Suppose that $Q$ is orthogonal and diagonalizes $B$. Then
$$
Q'BQ = D
$$
is diagonal (where the prime means 'transpose'), with all diagonal entries strictly between 0 and 1, and each column of $v$ is a unit eigenvector of $B$.
It turns out that such eigenvectors are also eigenvectors of $I - B$ (with eigenvalues $1-c$, where $c$ is the corresponding eigenvalue in $B$), hence of $(I - B)^n$, and hence of $(I - (I-B)^n)$, and hence of $(I - (I- B)^n)^2$. In short: $Q$ also diagonalizes the matrix you're looking at.
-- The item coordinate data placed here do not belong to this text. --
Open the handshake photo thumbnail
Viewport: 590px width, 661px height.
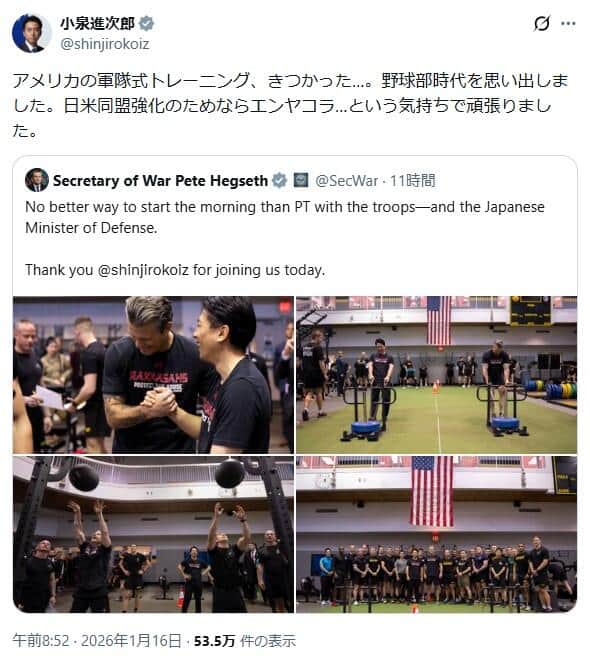click(x=153, y=375)
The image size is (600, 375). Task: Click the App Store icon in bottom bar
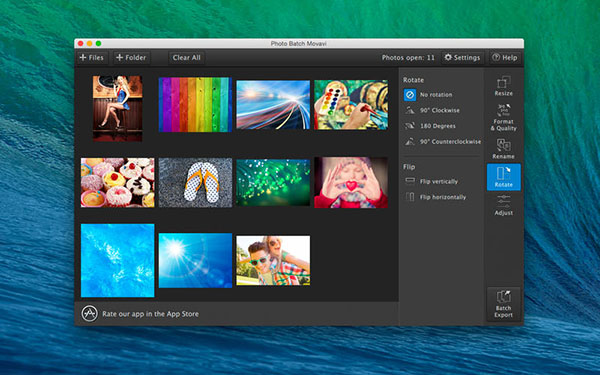(90, 314)
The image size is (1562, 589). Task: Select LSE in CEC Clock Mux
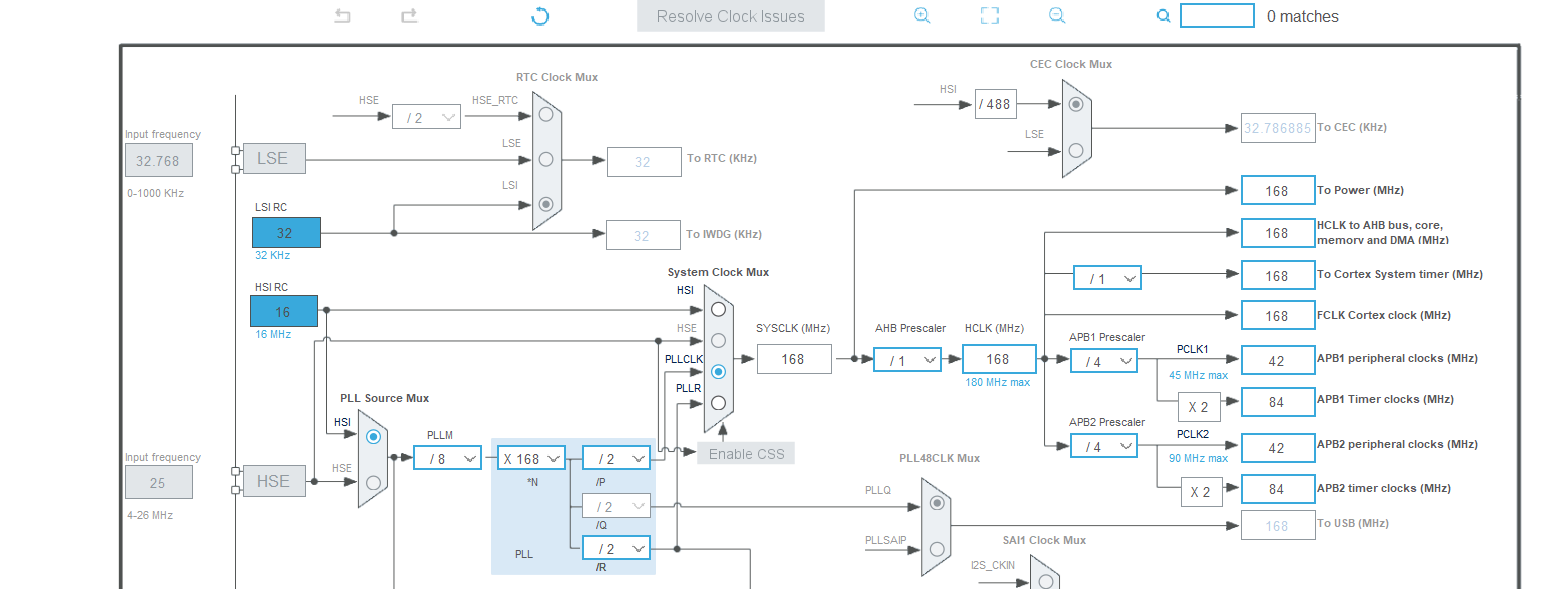click(x=1076, y=150)
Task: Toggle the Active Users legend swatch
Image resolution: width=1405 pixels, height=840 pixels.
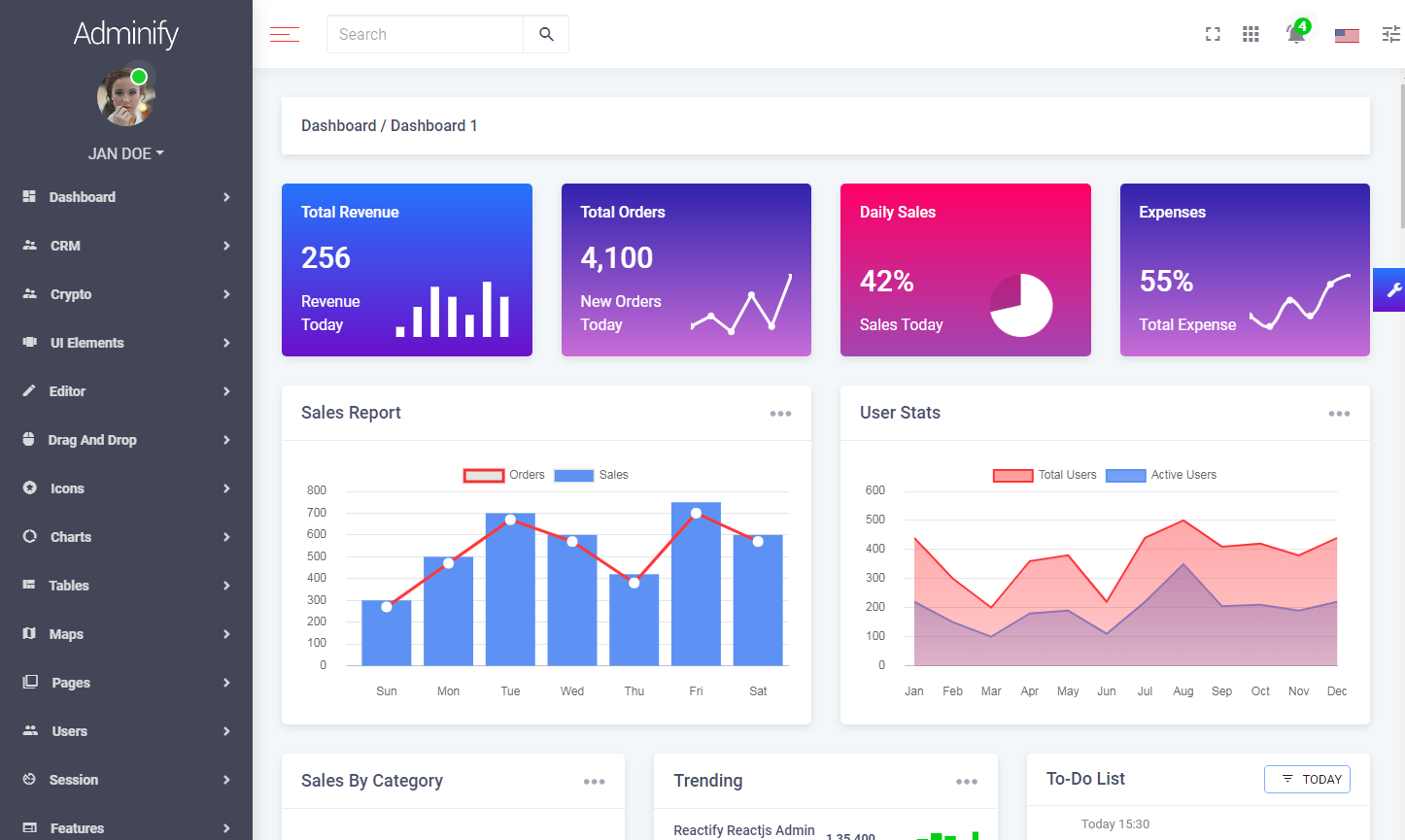Action: click(1125, 475)
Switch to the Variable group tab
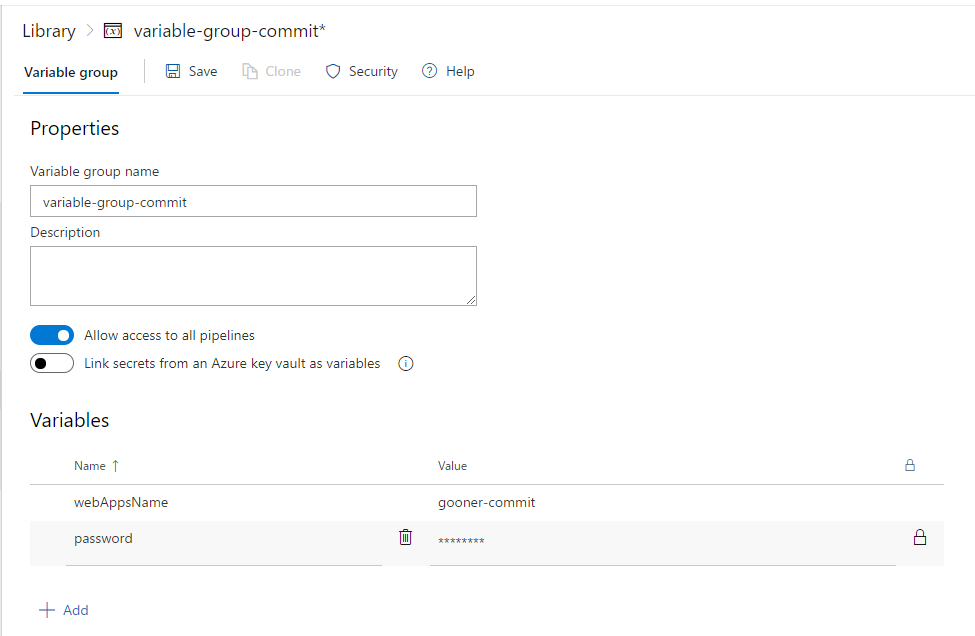 [x=70, y=72]
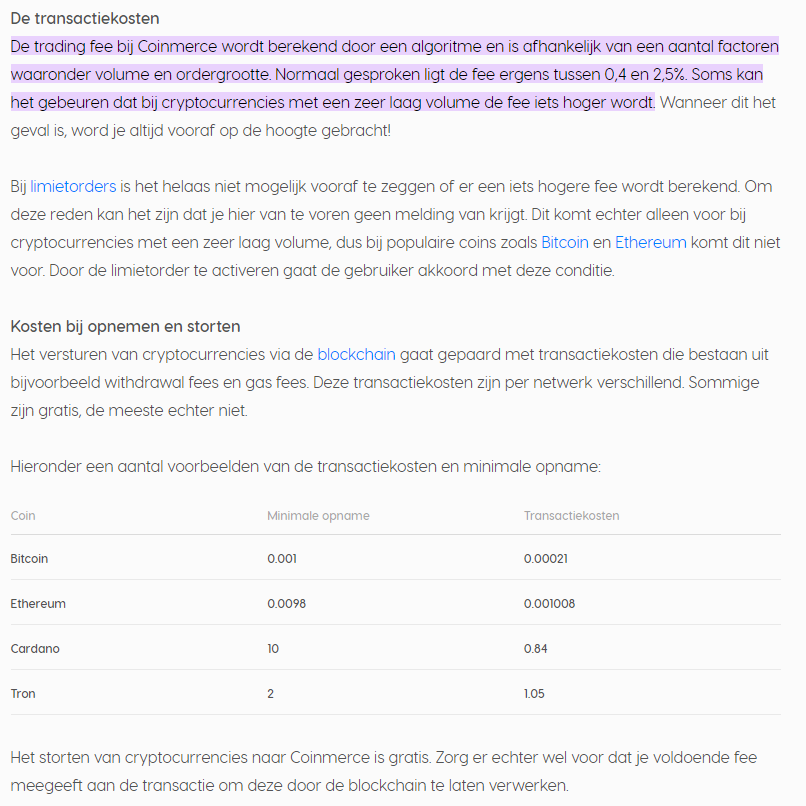This screenshot has height=806, width=806.
Task: Click the "Coin" column header
Action: (x=23, y=516)
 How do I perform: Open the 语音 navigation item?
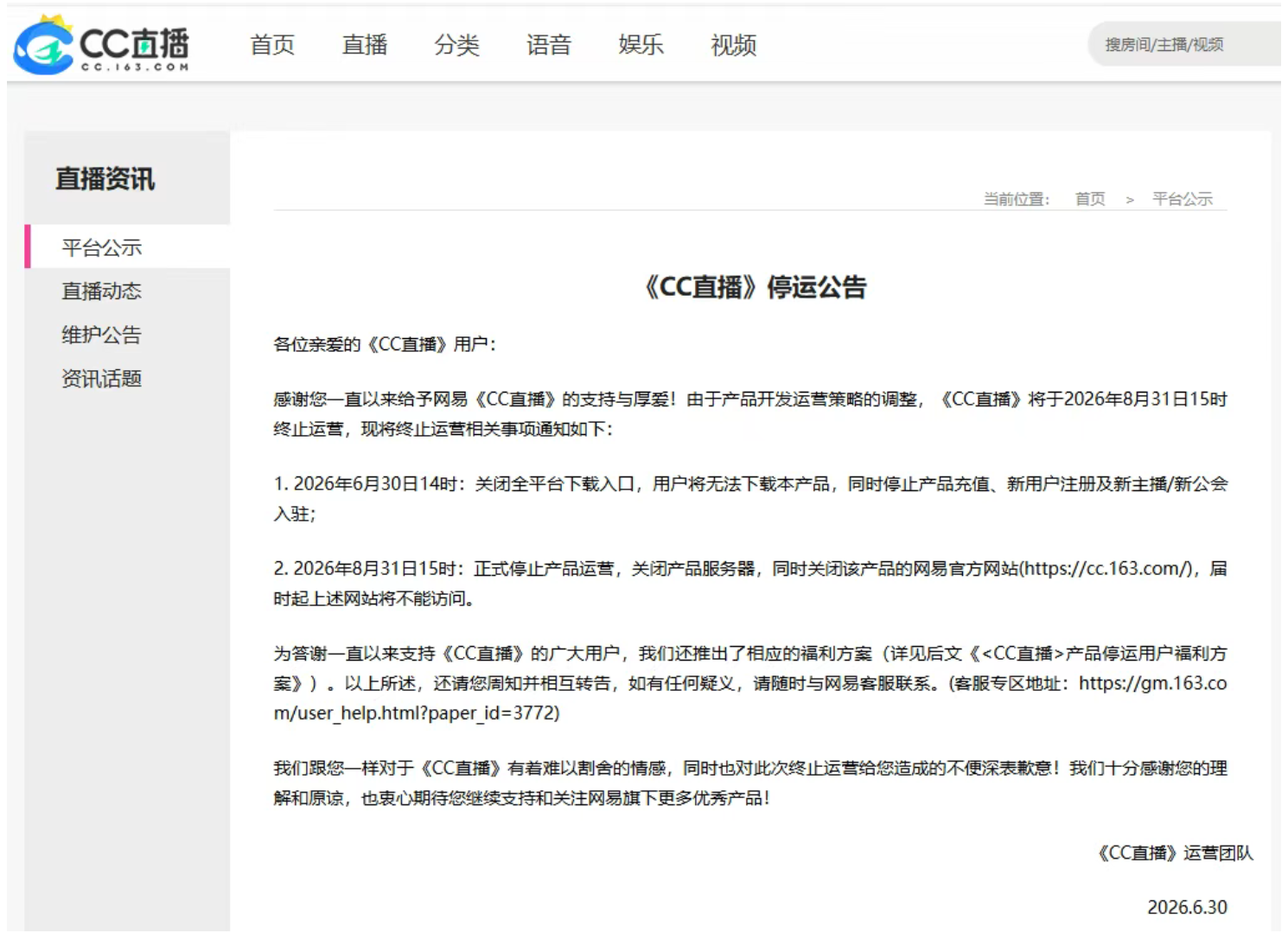click(x=549, y=45)
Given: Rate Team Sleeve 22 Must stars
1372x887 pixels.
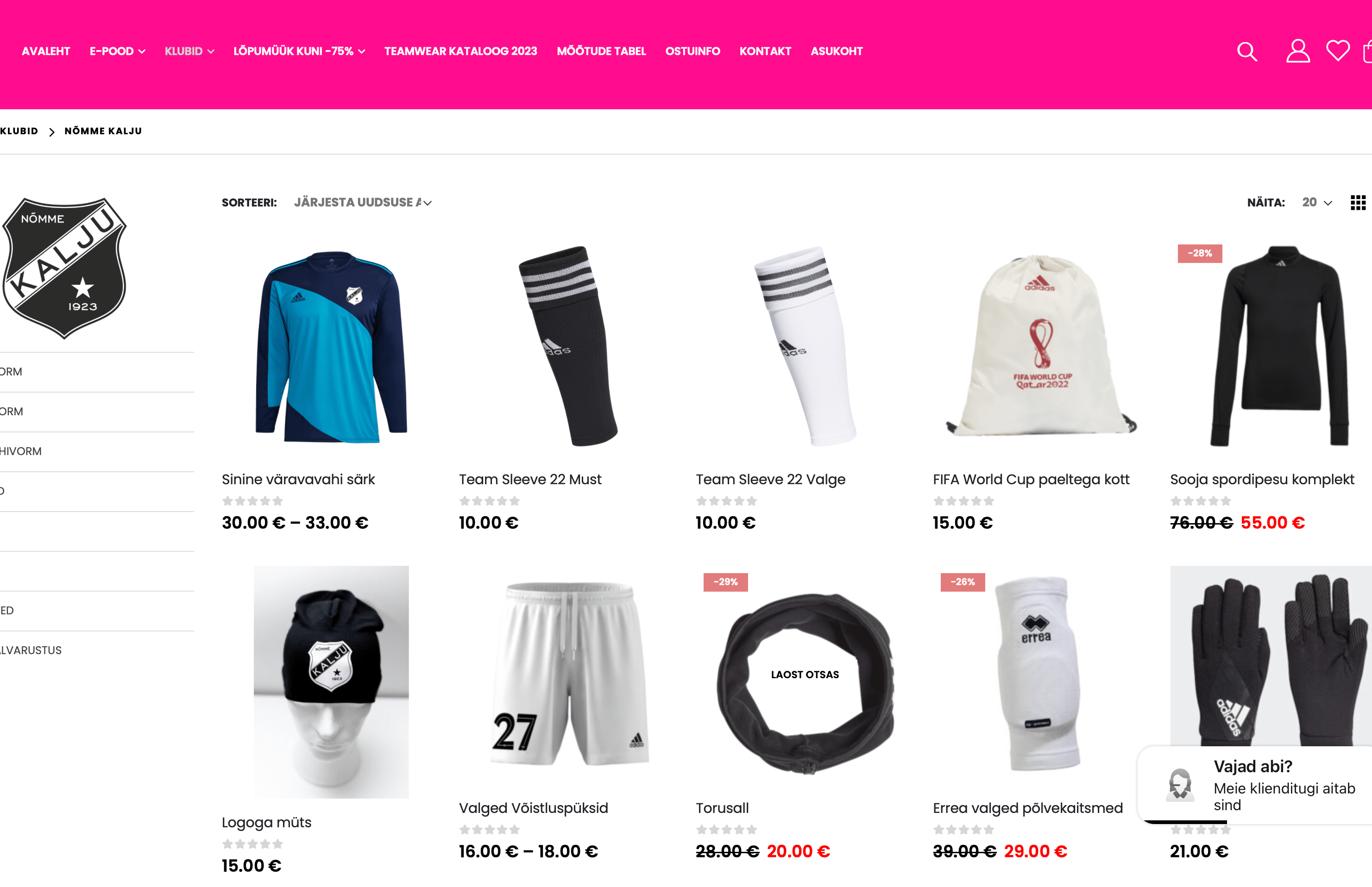Looking at the screenshot, I should 489,501.

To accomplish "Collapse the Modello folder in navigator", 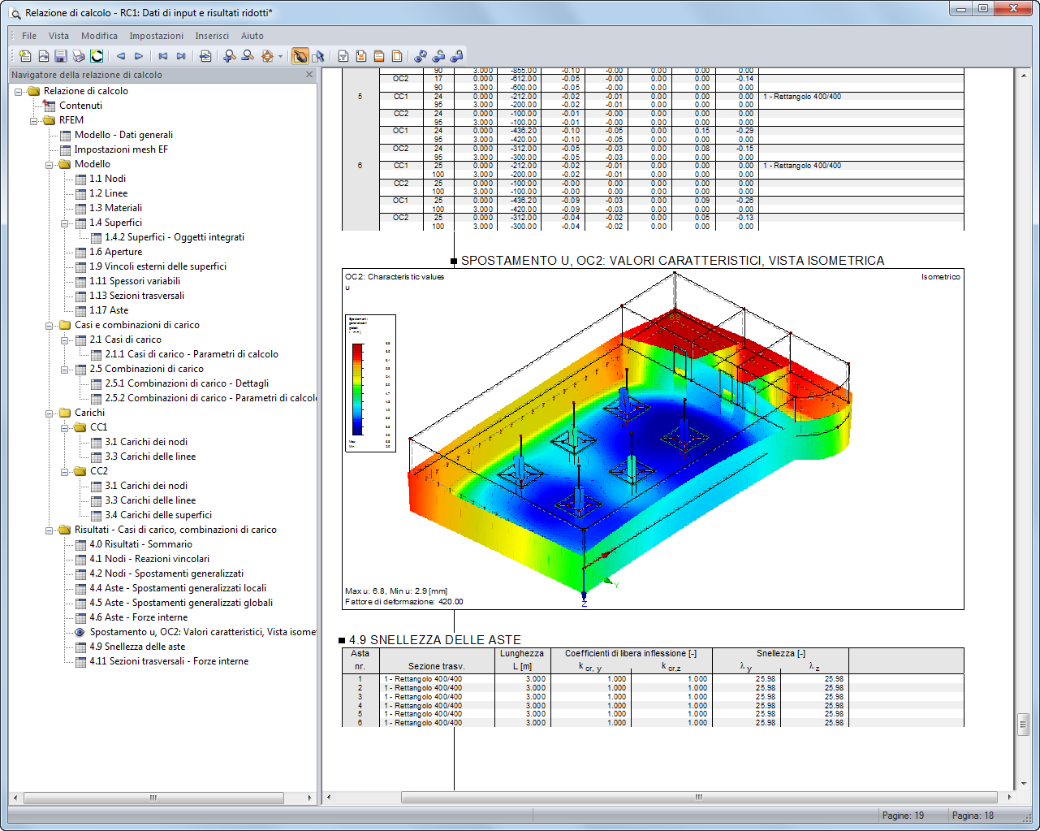I will coord(49,164).

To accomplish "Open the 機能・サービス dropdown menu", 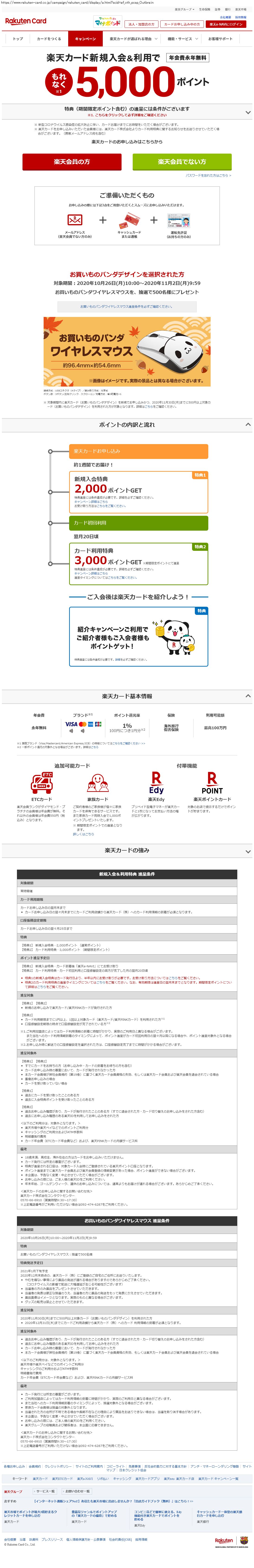I will pyautogui.click(x=182, y=39).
I believe (but I might be wrong -- kinda early in the morning) that in the $Q$ basis, your matrix looks like
$$
(I - (I - D)^n)^2
$$
Now all you have to do is check that for each diagonal entry $c$ of $D$, you have
$$
(1 - (1-c)^n)^2 \le nc
$$
which is presumably either false or a not-too-hard calculus problem. I leave that part to you.
I'm a little uncertain about the less-than-or-equal vs less-than matter; I suspect that $A \preceq 0$ really means that $A$ is positive semidefinite, but I can't be sure of that. Anyhow, you can decide which one it is, and then you can do the appropriate calculus problem.